- [本文抜粋]
=======

The Archives

次の時代へアーカイブ

ヒストリーオブ山下達郎 第39回 ON THE STREET CORNER 2(86年12月10日発売)から「REQUEST」(87年8月発売)へ

<「オンスト2」に対する創作意欲は、ものすごくあった>
86年5月にスタートした”PERFORMANCE ’86”。このツアーの時から、ステージ・デザイナーが、今(2016年)もやってもらっている、斎木信太朗さんに替わった。斎木さんは僕のステージ・プロデューサーの末永博嗣(ひろし)と同じクリエイト大阪の人でね。クリエイト大阪は舞台監督の会社だけど、ステージ・デザインもやっている。それで彼に頼むことになったんだけど、彼は僕と同い歳で、メンタリティも割と合ってるんだよね。
85年からスタートする予定だったツアーが、POCKET MUSICのレコーディングが遅れに遅れて、その影響でツアーも初めて夏場になった。でも、その時には既にON THE STREET CORNER 2(以下オンスト2)を準備していたから、ツアーもストリートのイメージで行こう、となった。
「オンスト2」に対する創作意欲は、ものすごくあった。あの頃はコンスタントにツアーをやっていたから、ツアー用にアカペラをどんどん先行して作っていたんだ。「AMAPOLA」もBIG WAVEのツアーの時にやっていたからね。「AMAPOLA」は、ちょうどその頃に観た映画「ワンス・アポン・ア・タイム・イン・アメリカ」で流れていたというシンプルな理由。僕はセルジオ・レオーネとか、エンニオ・モリコーネとか、イタリアの映画監督や、映画音楽作曲家が好きだった。あの映画は傑作だと思うし、ロバート・デニーロも大好きだしね。映画の中で鳴っていた「AMAPOLA」はメロディーは知っていたけど、もっと知識が欲しくて、いろいろ調べた。1920年代に作られた曲で、作曲者はホセ・ラカーリエというスペイン系アメリカ人。40年代にジミー・ドーシーのレコードで大ヒットした。僕個人は中村とうようさんに教えていただいたレクオーナキューバン・ボーイズのレコードを聴いて勉強した。

=======

- [提示資料]
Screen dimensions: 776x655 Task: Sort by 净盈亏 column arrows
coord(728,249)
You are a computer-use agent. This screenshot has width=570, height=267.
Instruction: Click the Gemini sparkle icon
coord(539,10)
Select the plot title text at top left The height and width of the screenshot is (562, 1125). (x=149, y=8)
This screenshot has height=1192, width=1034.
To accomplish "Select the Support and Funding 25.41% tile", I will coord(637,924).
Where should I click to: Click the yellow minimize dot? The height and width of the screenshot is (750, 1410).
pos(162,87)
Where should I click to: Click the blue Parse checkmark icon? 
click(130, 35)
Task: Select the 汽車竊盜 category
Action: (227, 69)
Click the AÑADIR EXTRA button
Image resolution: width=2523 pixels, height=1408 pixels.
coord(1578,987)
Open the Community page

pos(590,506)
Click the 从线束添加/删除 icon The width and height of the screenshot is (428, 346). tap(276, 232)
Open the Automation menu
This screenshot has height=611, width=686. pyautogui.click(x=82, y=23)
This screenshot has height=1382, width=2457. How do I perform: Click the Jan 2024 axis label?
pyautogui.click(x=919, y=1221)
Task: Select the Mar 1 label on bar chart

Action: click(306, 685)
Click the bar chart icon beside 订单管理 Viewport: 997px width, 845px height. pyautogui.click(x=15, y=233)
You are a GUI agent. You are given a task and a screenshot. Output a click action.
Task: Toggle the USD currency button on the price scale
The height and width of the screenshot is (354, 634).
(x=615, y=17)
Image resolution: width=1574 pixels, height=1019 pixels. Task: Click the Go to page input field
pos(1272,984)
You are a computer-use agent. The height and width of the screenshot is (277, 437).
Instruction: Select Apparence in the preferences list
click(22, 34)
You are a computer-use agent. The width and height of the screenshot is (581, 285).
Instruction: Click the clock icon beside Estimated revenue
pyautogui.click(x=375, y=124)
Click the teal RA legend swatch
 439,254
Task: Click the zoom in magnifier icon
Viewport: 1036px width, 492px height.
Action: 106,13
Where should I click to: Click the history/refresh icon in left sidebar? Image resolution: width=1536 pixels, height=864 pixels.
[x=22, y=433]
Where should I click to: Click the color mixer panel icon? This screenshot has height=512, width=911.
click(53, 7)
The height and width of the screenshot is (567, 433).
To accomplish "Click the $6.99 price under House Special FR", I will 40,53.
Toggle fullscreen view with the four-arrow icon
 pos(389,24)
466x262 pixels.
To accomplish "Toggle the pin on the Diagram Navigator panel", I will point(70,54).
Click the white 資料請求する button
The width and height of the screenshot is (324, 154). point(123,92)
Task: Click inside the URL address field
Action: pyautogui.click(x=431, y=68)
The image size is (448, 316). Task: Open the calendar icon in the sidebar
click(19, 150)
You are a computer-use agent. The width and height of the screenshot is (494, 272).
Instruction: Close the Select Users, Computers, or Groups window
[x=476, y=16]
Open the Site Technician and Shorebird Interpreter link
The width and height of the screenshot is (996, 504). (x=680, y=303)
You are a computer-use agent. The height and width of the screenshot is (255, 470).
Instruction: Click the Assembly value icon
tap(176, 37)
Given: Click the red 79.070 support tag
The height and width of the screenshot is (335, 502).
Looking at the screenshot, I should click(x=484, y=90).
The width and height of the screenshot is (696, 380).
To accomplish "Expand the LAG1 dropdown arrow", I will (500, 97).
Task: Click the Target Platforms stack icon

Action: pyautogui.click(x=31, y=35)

=======

- [指示]
(a) 本文抜粋の見出しを除いた本文で名前が挙がっている個人を、すべて書き出せ。
(b) 本文抜粋について、次の問いに短く答えよ。
(i) ステージ・デザイナーが斎木信太朗さんに替わったのは、どのツアーからか。
(ii) 「AMAPOLA」が流れていた映画の題名は何か。
(iii) 「AMAPOLA」は何年代に、誰のレコードで大ヒットしたか。

- [解答]
(a)
斎木信太朗
末永博嗣
セルジオ・レオーネ
エンニオ・モリコーネ
ロバート・デニーロ
ホセ・ラカーリエ
ジミー・ドーシー
中村とうよう

(b)
(i) 86年5月にスタートした"PERFORMANCE ’86"
(ii) 「ワンス・アポン・ア・タイム・イン・アメリカ」
(iii) 40年代、ジミー・ドーシーのレコード